══ Provided text ══

Swedish football club

IFK Trollhättan is a Swedish football club located in Trollhättan in Västra Götaland County.

==Background==
Idrottsföreningen Kamraterna Trollhättan were founded on 15 October 1920. Olle Bengtsson, who later became famous as a boxer, played football earlier in his career, appearing as centre half for IFK Trollhättan.

Since their foundation IFK Trollhättan has participated mainly in the middle divisions of the Swedish football league system. The club currently plays in Division 3 Nordvästra Götaland which is the fifth tier of Swedish football. IFK Trollhättan reached their prime in the 1940s playing 4 seasons in Division 2, which at that time was the second tier of Swedish football. They play their home matches at the Kamratgårdens IP in Trollhättan.

IFK Trollhättan are affiliated to Västergötlands Fotbollförbund.

═══
══ Provided data ══

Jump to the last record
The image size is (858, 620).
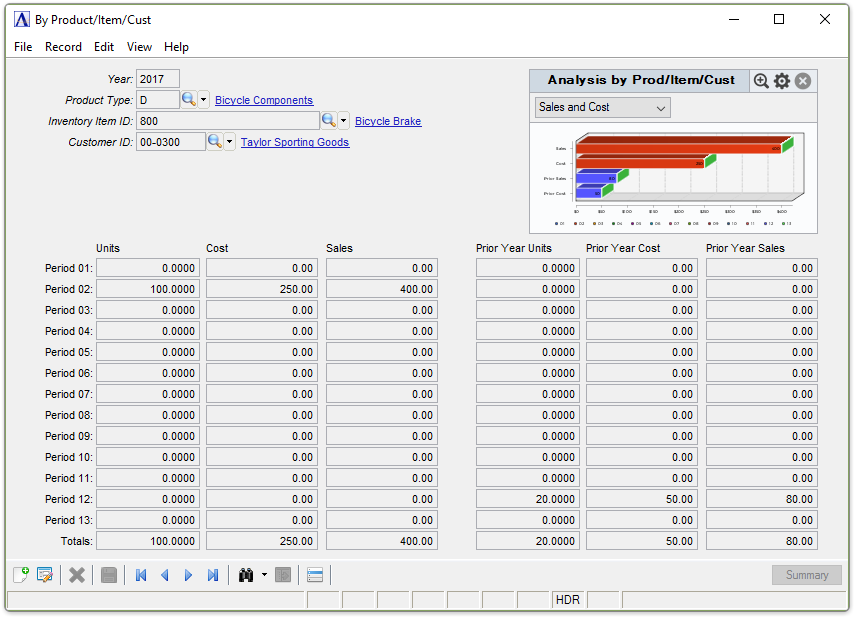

═══

- **Activities**:
1. In the IFK Trollhättan text, what date was the club founded?
2. Pick up the IFK Trollhättan text right after its last sentence and keep it going.
You can set the listing aside; it isn't needed here.

- **Replies**:
1. 15 October 1920.

2.
==Recent history==
In recent seasons IFK Trollhättan have competed in the following divisions:

2011 – Division III, Nordvästra Götaland

2010 – Division III, Nordvästra Götaland

2009 – Division III, Nordvästra Götaland

2008 – Division IV, Västergötland Västra

2007 – Division III, Mellersta Götaland

2006 – Division IV, Västergötland Västra

2005 – Division III, Nordvästra Götaland

2004 – Division III, Nordvästra Götaland

2003 – Division III, Nordvästra Götaland

2002 – Division IV, Västergötland Västra

2001 – Division IV, Västergötland Västra

2000 – Division IV, Västergötland Västra

1999 – Division III, Mellersta Götaland

1998 – Division III, Nordvästra Götaland

1997 – Division III, Nordvästra Götaland

1996 – Division III, Nordvästra Götaland

1995 – Division III, Nordvästra Götaland

1994 – Division III, Nordvästra Götaland

1993 – Division III, Nordvästra Götaland

==Attendances==

In recent seasons IFK Trollhättan have had the following average attendances:

| Season | Average attendance | Division / Section | Level |
|---|---|---|---|
| 2002 | Not available | Div 4 Västergötland Västra | Tier 5 |
| 2003 | 149 | Div 3 Nordvästra Götaland | Tier 4 |
| 2004 | 171 | Div 3 Nordvästra Götaland | Tier 4 |
| 2005 | 85 | Div 3 Nordvästra Götaland | Tier 4 |
| 2006 | Not available | Div 4 Västergötland Västra | Tier 6 |
| 2007 | 106 | Div 3 Mellersta Götaland | Tier 5 |
| 2008 | Not available | Div 4 Västergötland Västra | Tier 6 |
| 2009 | 144 | Div 3 Nordvästra Götaland | Tier 5 |
| 2010 | 123 | Div 3 Nordvästra Götaland | Tier 5 |

- Attendances are provided in the Publikliga sections of the Svenska Fotbollförbundet website.